19 Abril 2018
"O cristianismo histórico, como costuma ser chamado, nem sempre, aliás, raramente foi o cristianismo. Quantos séculos mantiveram a instituição da escravidão, a guerra? O racismo vive ainda em terras cristãs, nas escolas católicas. Porque traímos o Evangelho dessa maneira? Agora já são vinte séculos de falsificação, porque conformamos o Evangelho com a nossa medida, em vez de transformar a nós mesmos com a medida do Evangelho. Todos os cristãos devem dar testemunho do Evangelho, assim como Cristo o pregou, em sua integridade, pureza e autenticidade. Então veremos que não há escravidão, racismo e guerra.
Devemos aprofundar o Evangelho na vida, na meditação. Não é mais possível viver como espectadores, sem trair o nosso batismo".
A reportagem é de Andrea Tornielli, publicada por Vatican Insider, 17-04-2018. A tradução é de Luisa Rabolini.
Há filmes e documentários que permitem aberturas para interpretar o presente e restituem com profundidade figuras de personagens que para nós, internautas do presente acostumados a navegar esquecidos do passado, são como um soco que nos atinge no estômago.

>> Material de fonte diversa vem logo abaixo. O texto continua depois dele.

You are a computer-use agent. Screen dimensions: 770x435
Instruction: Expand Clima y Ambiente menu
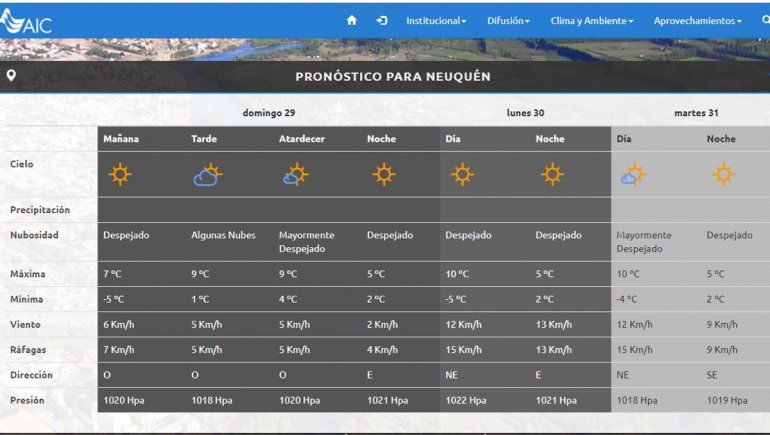(x=592, y=20)
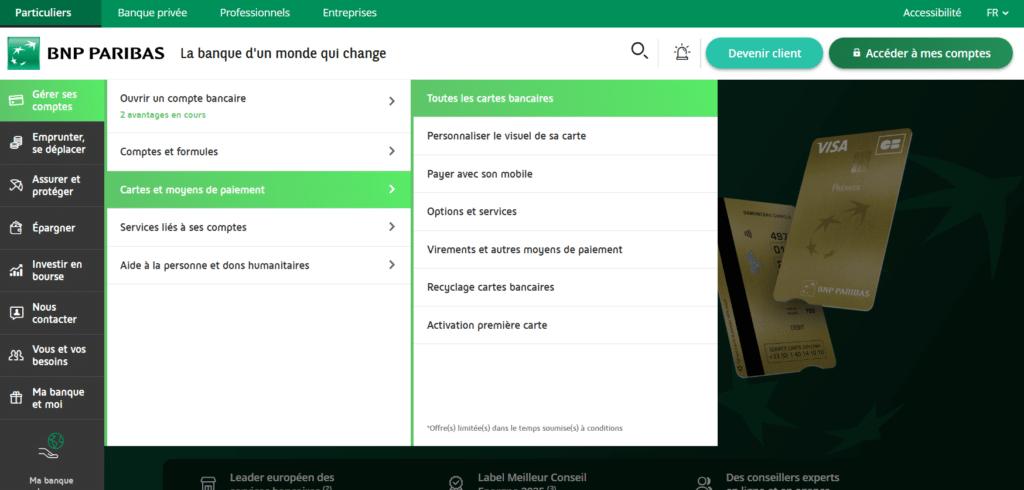Click the BNP Paribas logo
Image resolution: width=1024 pixels, height=490 pixels.
pyautogui.click(x=85, y=53)
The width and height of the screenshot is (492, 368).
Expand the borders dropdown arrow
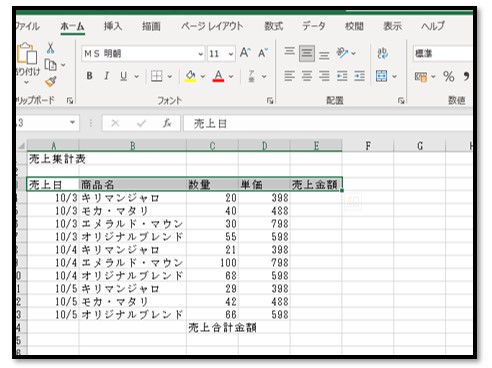point(170,76)
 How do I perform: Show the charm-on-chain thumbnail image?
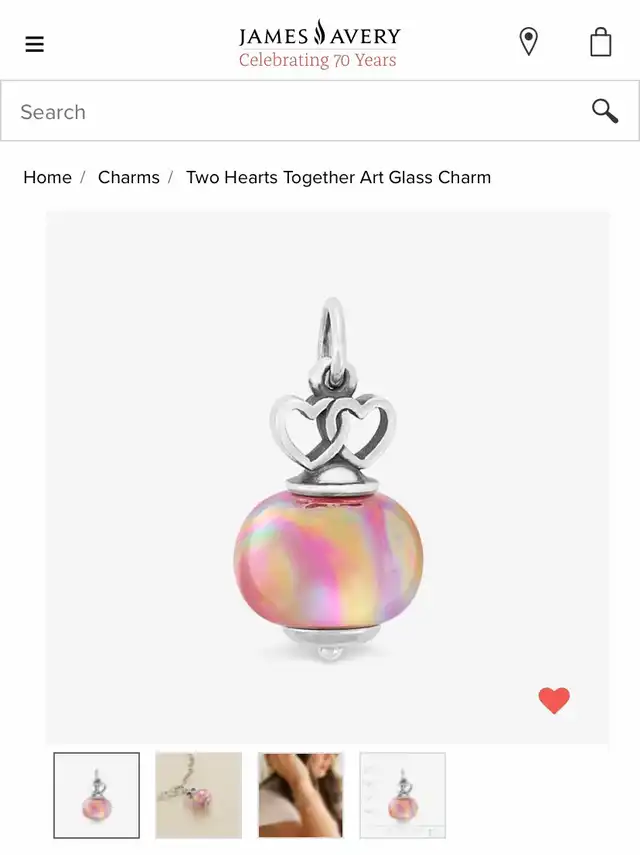198,795
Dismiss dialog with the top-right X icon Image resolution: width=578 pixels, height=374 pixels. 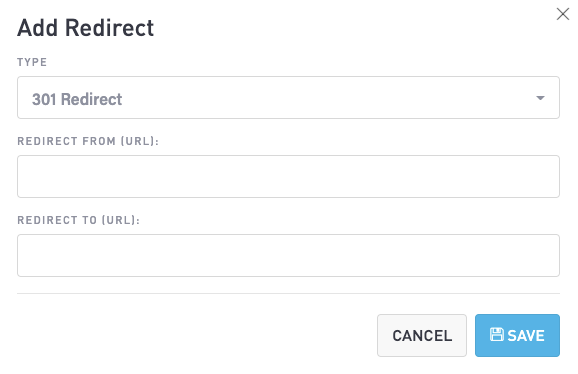coord(563,14)
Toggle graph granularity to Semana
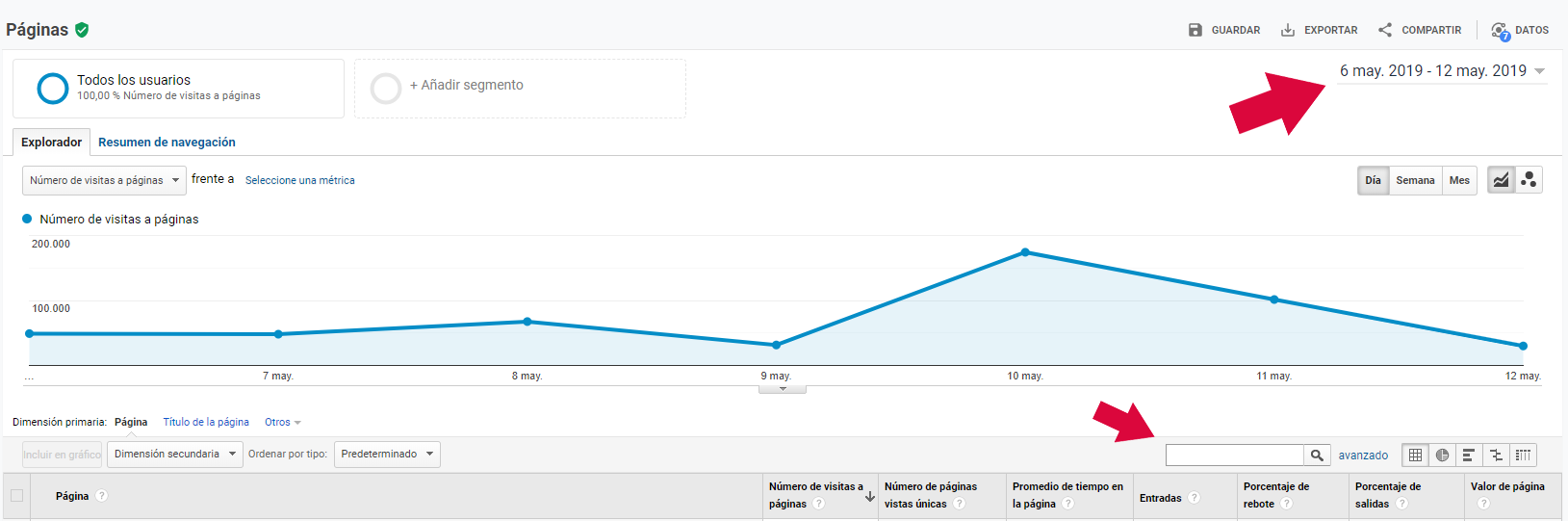The width and height of the screenshot is (1568, 521). tap(1415, 180)
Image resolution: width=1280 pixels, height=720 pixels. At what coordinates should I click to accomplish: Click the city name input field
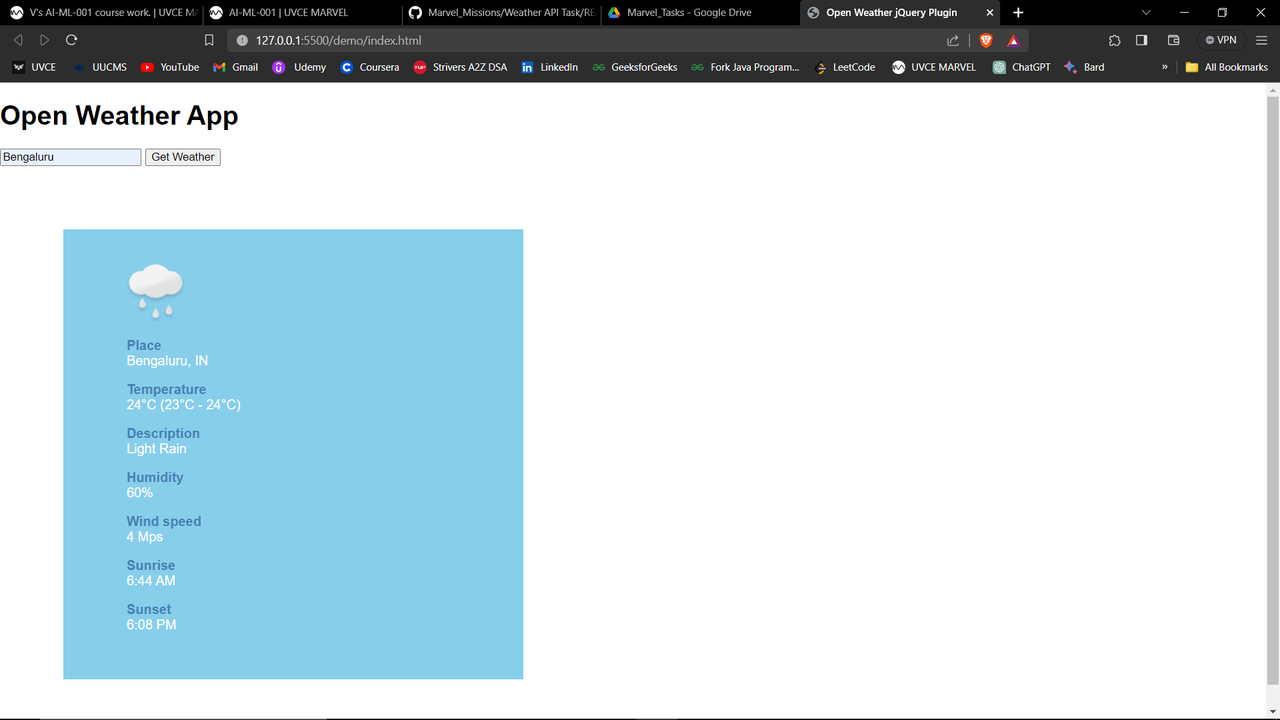tap(70, 157)
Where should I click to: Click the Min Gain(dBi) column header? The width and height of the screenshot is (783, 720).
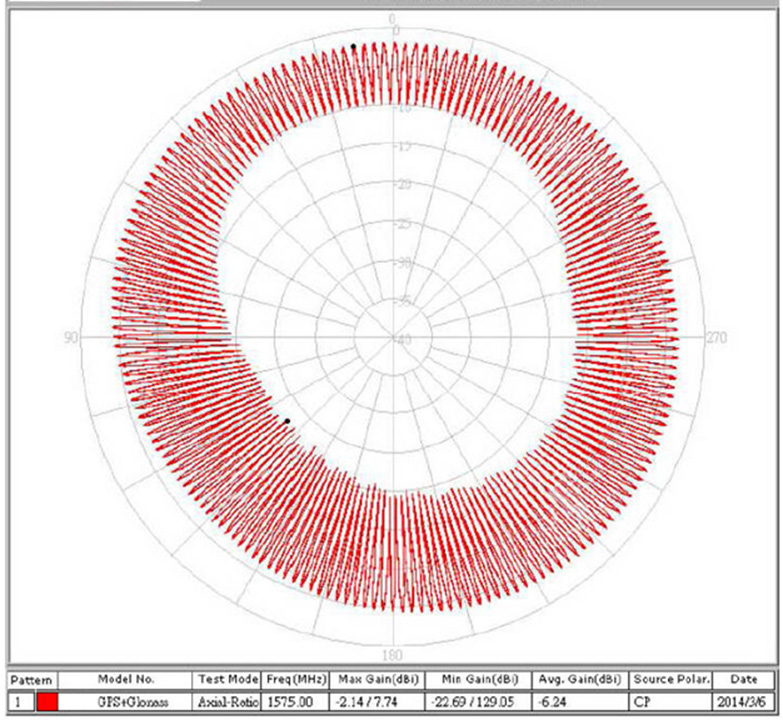pyautogui.click(x=469, y=680)
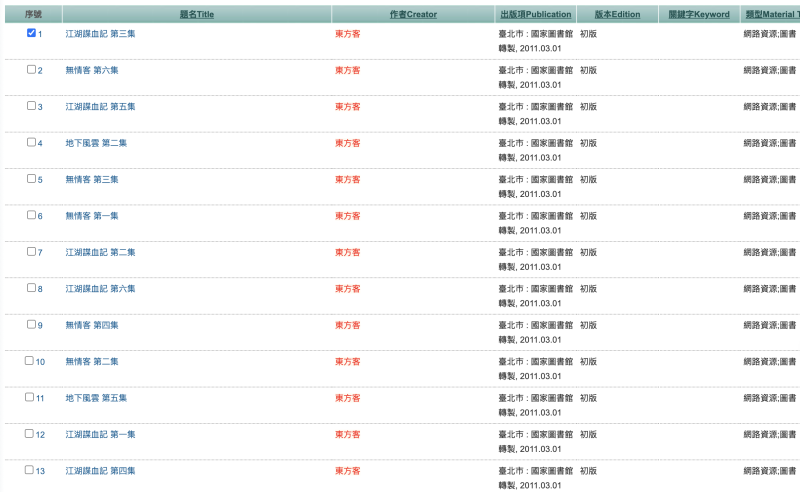This screenshot has height=492, width=800.
Task: Uncheck the checkbox for row 1
Action: point(31,33)
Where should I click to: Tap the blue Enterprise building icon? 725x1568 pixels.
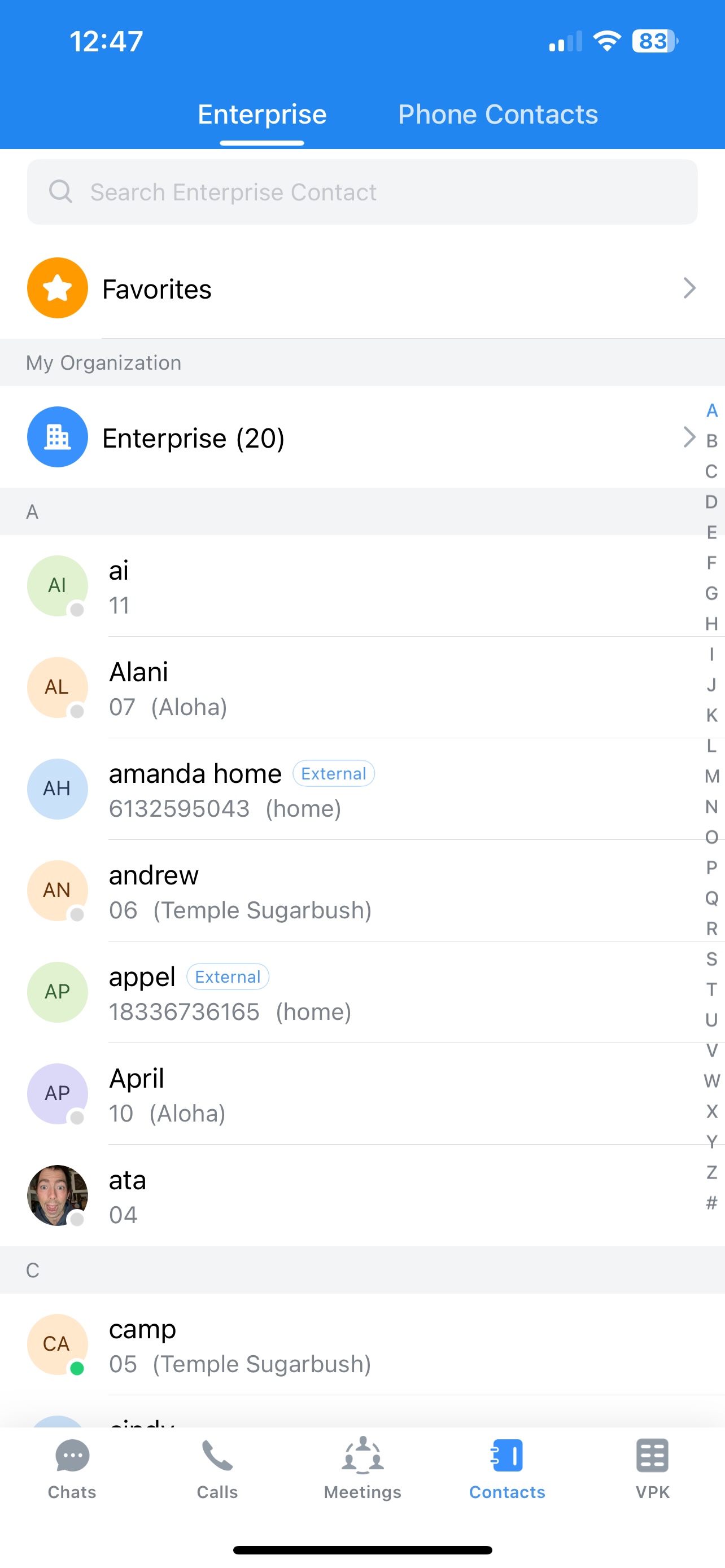click(x=57, y=437)
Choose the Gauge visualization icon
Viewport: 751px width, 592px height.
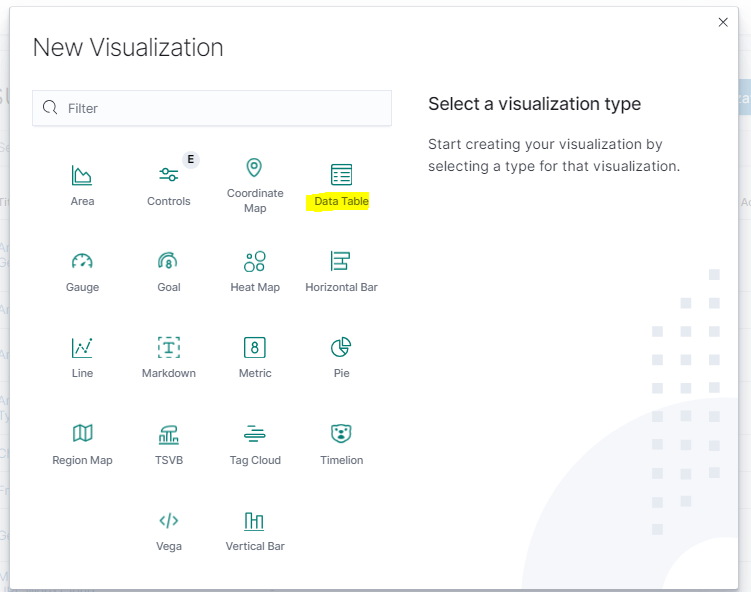(82, 262)
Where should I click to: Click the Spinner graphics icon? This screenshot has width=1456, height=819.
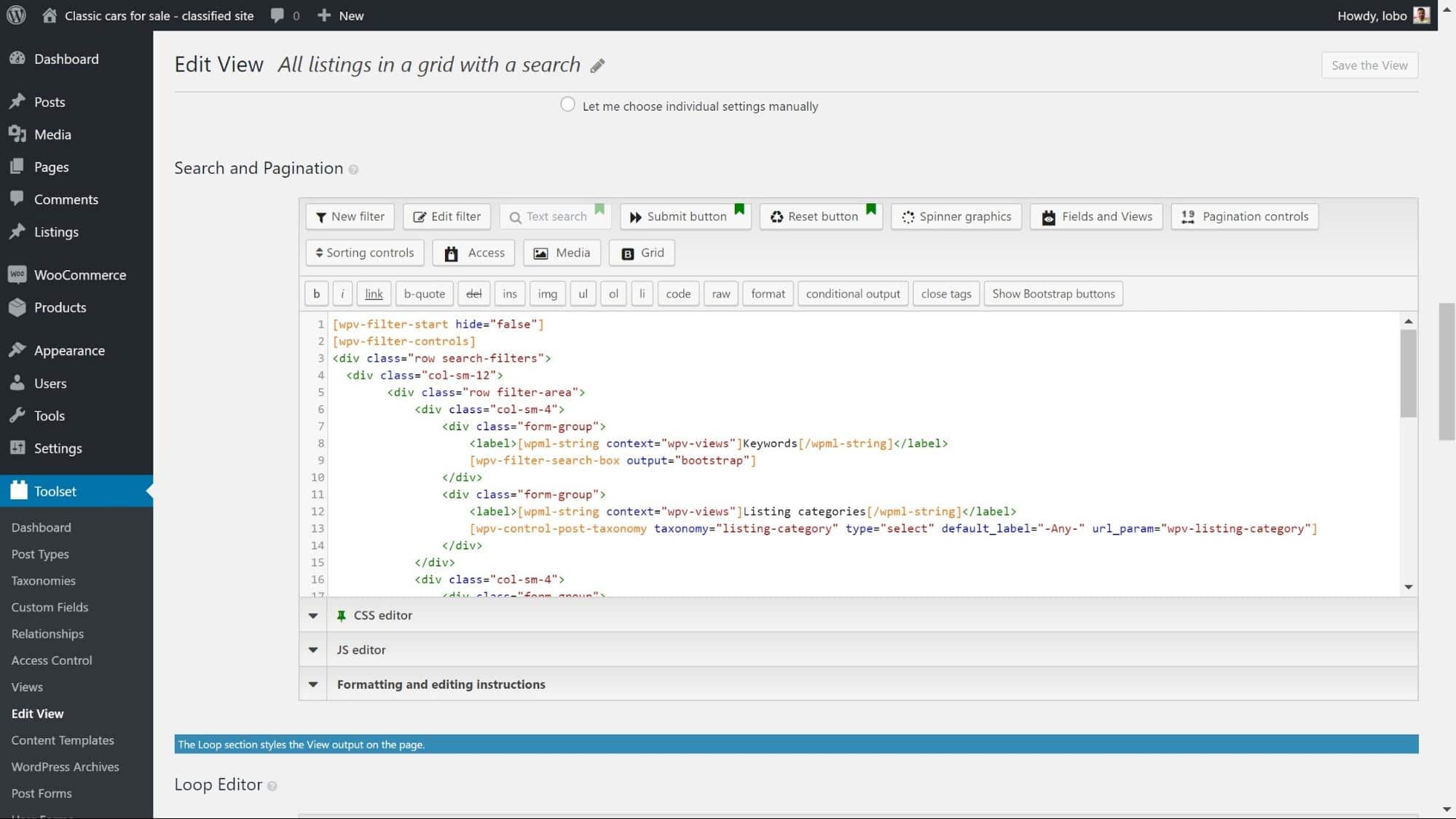click(956, 216)
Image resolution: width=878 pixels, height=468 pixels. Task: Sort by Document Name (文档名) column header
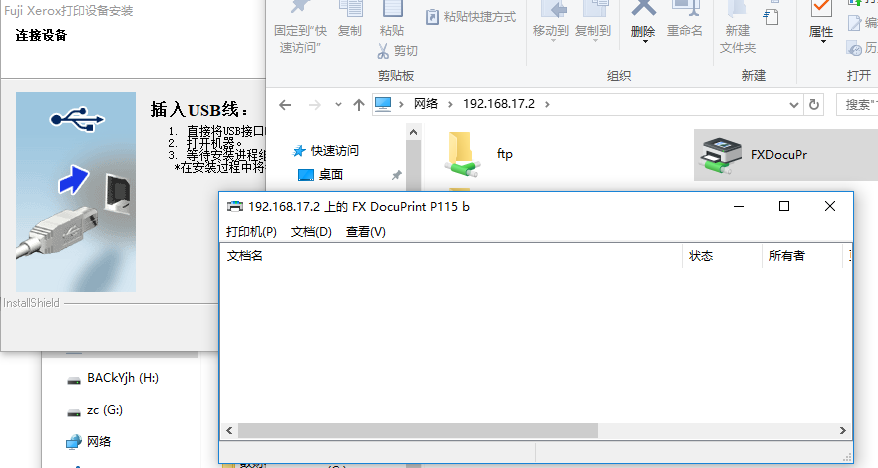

Este é o caso de "Secondo lo Spirito” (Segundo o Espírito), o filme sobre o cardeal arcebispo de Bolonha Giacomo Lercaro, que será transmitido em horário nobre no domingo 22 de abril pela TV2000. Editado por Lorenzo K. Stanzani, autor e cineasta, o documentário - realizado pela Lab Film, uma empresa de produção cinematográfica independente - usa imagens e áudio inéditos e inicia com as fortes palavras do cardeal sobre o evangelho traído pelo cristianismo histórico. Há entrevistas com algumas das testemunhas, colaboradores de Lercaro, e há contribuições de historiadores e teólogos. Mas o suporte do filme é dado por imagens de época, que descrevem a vida desse protagonista da Igreja do século XX.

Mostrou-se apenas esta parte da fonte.